Suppose we have the following Mixture of Gaussians model: $$ p(\mathbf{x}) = \sum_{i=1}^k w_i \frac{1}{{2\pi\sigma^2}^{D/2}}\exp\left(-\frac{\left\lVert\mathbf{x}-\mathbf{a_i}\right\rVert^2}{2\sigma^2}\right)$$ where $\mathbf{x},\mathbf{a_i}\in\mathbb{R}^D$, $\sum_i w_i = 1$ and the covariance matrices are all equal to $\sigma^2I_{D\times D}$. The task is to compute $\mathbb{E}[\mathbf{x}],\mathbb{E}[\mathbf{x}\mathbf{x}^T],\mathbb{E}[\mathbf{x}\otimes\mathbf{x}\otimes\mathbf{x}].$ I am able to compute it but, especially for the tensor product, the computation gets very messy and I feel like I am lacking intuition on how to write it (and reconduct it to lower dimensional objects).
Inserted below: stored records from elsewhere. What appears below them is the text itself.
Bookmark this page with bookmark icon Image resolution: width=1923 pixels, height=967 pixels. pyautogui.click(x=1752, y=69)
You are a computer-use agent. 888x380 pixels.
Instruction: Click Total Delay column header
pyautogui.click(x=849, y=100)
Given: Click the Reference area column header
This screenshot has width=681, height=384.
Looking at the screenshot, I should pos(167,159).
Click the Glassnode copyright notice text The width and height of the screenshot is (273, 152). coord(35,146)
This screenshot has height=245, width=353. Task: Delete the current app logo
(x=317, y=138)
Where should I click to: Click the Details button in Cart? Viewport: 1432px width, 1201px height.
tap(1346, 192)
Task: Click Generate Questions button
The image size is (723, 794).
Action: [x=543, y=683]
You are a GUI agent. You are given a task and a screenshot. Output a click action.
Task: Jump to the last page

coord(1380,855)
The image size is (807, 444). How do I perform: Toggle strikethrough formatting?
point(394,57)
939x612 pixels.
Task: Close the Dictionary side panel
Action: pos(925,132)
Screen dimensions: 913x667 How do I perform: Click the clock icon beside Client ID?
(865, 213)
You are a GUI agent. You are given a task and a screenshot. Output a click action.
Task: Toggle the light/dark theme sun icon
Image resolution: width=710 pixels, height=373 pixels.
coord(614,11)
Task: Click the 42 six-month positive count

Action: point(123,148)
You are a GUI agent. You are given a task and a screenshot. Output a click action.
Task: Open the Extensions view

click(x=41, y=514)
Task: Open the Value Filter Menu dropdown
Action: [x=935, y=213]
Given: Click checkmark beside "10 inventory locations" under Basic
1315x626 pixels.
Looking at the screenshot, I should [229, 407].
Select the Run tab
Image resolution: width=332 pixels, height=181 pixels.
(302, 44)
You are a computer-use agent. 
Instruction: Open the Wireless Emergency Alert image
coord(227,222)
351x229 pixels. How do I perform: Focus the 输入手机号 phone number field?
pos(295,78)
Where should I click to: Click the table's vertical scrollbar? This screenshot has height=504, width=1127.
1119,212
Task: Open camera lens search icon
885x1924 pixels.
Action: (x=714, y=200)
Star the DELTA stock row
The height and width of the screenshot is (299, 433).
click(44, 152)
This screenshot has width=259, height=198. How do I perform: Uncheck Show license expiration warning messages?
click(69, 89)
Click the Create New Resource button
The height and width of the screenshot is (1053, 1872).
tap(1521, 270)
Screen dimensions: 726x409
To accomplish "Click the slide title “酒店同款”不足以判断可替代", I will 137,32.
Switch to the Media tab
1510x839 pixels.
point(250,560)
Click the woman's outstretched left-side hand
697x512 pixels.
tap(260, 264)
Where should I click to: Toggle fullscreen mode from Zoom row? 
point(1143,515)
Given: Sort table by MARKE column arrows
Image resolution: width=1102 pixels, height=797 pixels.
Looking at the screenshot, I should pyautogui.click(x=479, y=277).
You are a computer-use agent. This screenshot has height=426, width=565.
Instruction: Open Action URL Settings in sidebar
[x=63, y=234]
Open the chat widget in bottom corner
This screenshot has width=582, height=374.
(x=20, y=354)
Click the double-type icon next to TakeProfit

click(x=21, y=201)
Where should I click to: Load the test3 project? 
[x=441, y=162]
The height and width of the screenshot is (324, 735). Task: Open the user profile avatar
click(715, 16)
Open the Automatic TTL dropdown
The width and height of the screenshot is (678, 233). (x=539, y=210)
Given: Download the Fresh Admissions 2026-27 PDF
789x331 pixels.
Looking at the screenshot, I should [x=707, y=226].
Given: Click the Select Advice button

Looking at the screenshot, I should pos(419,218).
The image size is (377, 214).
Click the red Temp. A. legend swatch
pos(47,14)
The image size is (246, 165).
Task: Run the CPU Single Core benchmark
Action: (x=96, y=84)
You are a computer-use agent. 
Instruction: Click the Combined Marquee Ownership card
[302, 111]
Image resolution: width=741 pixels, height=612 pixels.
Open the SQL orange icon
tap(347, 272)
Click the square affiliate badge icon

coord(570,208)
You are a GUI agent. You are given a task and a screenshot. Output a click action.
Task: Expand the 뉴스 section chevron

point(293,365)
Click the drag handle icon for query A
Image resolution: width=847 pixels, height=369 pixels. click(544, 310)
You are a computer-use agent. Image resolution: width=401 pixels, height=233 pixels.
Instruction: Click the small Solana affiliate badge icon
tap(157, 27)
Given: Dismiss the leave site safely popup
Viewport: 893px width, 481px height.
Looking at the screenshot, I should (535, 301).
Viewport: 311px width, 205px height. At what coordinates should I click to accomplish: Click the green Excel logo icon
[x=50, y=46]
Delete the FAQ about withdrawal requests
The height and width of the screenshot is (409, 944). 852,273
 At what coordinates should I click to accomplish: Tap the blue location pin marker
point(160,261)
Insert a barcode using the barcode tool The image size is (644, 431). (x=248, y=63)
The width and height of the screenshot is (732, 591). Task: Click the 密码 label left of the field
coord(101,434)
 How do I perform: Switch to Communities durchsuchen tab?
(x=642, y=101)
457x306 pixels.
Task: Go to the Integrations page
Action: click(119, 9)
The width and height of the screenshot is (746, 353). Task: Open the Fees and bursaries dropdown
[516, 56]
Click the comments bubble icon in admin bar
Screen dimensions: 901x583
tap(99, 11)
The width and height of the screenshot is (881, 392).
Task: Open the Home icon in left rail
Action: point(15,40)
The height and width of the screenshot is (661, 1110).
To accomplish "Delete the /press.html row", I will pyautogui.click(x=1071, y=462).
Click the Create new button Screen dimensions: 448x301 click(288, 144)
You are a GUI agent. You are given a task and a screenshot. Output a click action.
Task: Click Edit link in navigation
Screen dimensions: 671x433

Do you have a simple way of computing $\mathbb{E}[\mathbf{x}\otimes\mathbf{x}\otimes\mathbf{x}]$? Hints on how to understand better tensor moments?

Answer 1

Can't you just use $$ \mathbb{E}[Y(\mathbf{x})]=\sum_i w_i\mathbb{E}_{\mathbf{y}\sim N(\mathbf{a}_i,\sigma^2I)}[Y(\mathbf{y})] $$ for all $Y$ which the expectation makes sense? So it reduces to essentially tensor moment of radially symmetric Gaussians.